Peter Drucker is one of the founders of modern management theory. In 1959, He coined the term “Knowledge Worker” in the The Landmarks of Tomorrow. Then in 1967, he authored The Effective Executive a seminal work for today’s practice of management. In The Effective Executive, Drucker details the core challenges all executives face, such as discerning between truly unique problems that need a one-off solution, and those which should instead be solved as generic cases.

Executives must also evolve their processes, capturing and codifying individual, local optimizations into more effective and systemic wholes. In the first post of this series, I pointed out that this codifying of local optimizations is in effect the same as the work of the Effective Product Owner. In fact, there are several other overlaps between Drucker’s Effective Executive and an Effective Product Owner.

Consider how the Product Owner contributes to the team. The Product Owner is often a subject matter expert in the business domain. This knowledge lets them create the systemic whole mentioned earlier. But how does the Product Owner’s knowledge become impactful?

Knowing about the business isn’t enough to create the change. The Product Owner doesn’t know how to write software. Their knowledge doesn’t add value until others are using their new system! Instead, they must help a group of people, whose skills they do not share, to work and contribute together to a common goal.

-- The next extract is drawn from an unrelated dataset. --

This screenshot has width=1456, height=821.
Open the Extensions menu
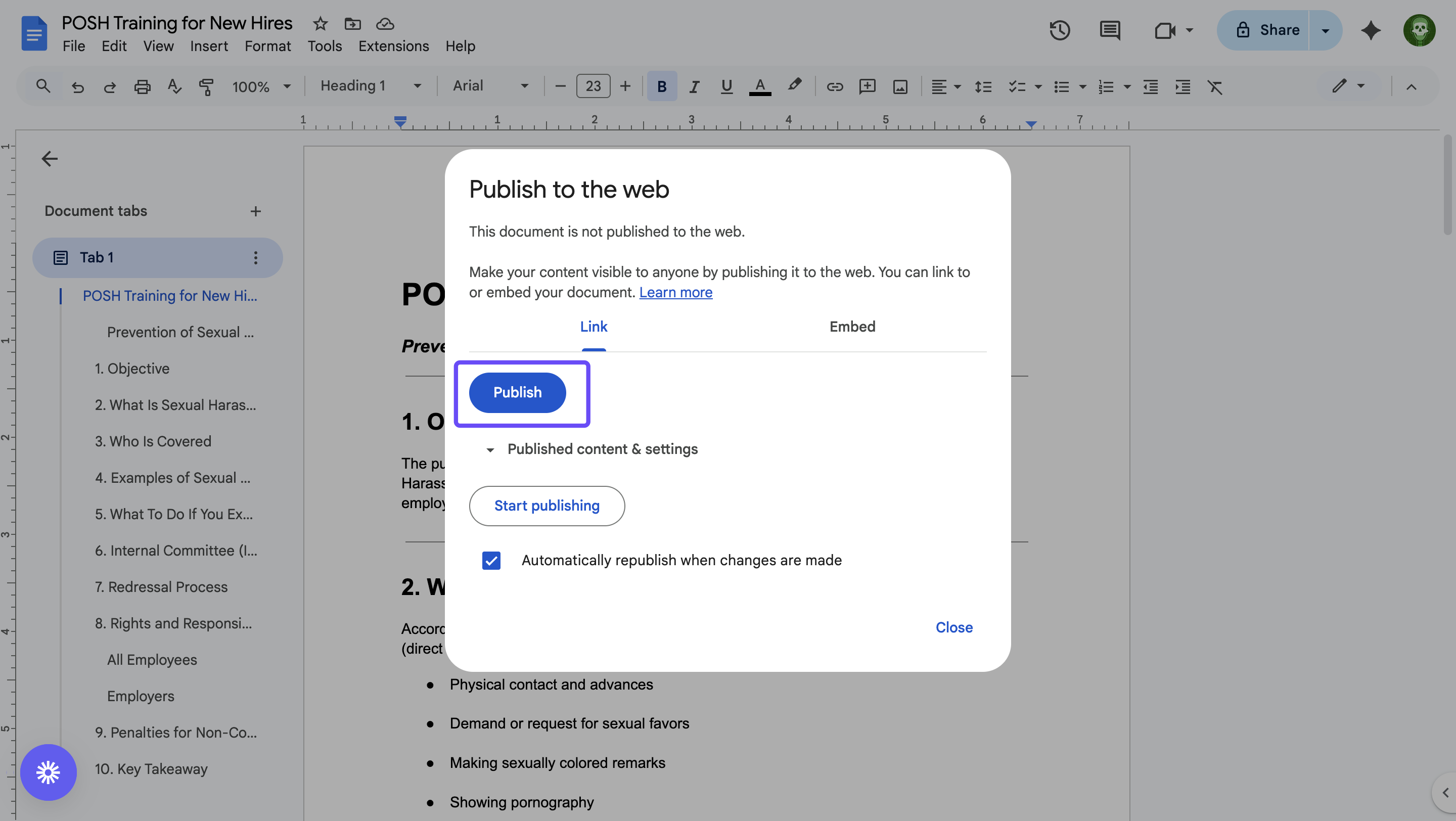click(393, 47)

The Product Owner’s Effectiveness is their ability to produce change in the business. And this effectiveness no longer depends on their own work. Instead, it depends on the work they can help others to do. Working effectively through others is another key skill of Drucker’s Effective Executive.

This practice resounds with influence-based leadership. The Product owner might once have been an expert contributor. Now they must develop a new skill to steward the effectiveness of their new team.

This is another overlap between Effective Product Ownership and Drucker’s Effective Executive. To be successful, the executive must work through others with different skills. The Product Owner must impart a common vision to the team. They must harness their team’s various strengths to pursue the shared goal. The Product Owner becomes a more Effective Executive by producing this alignment.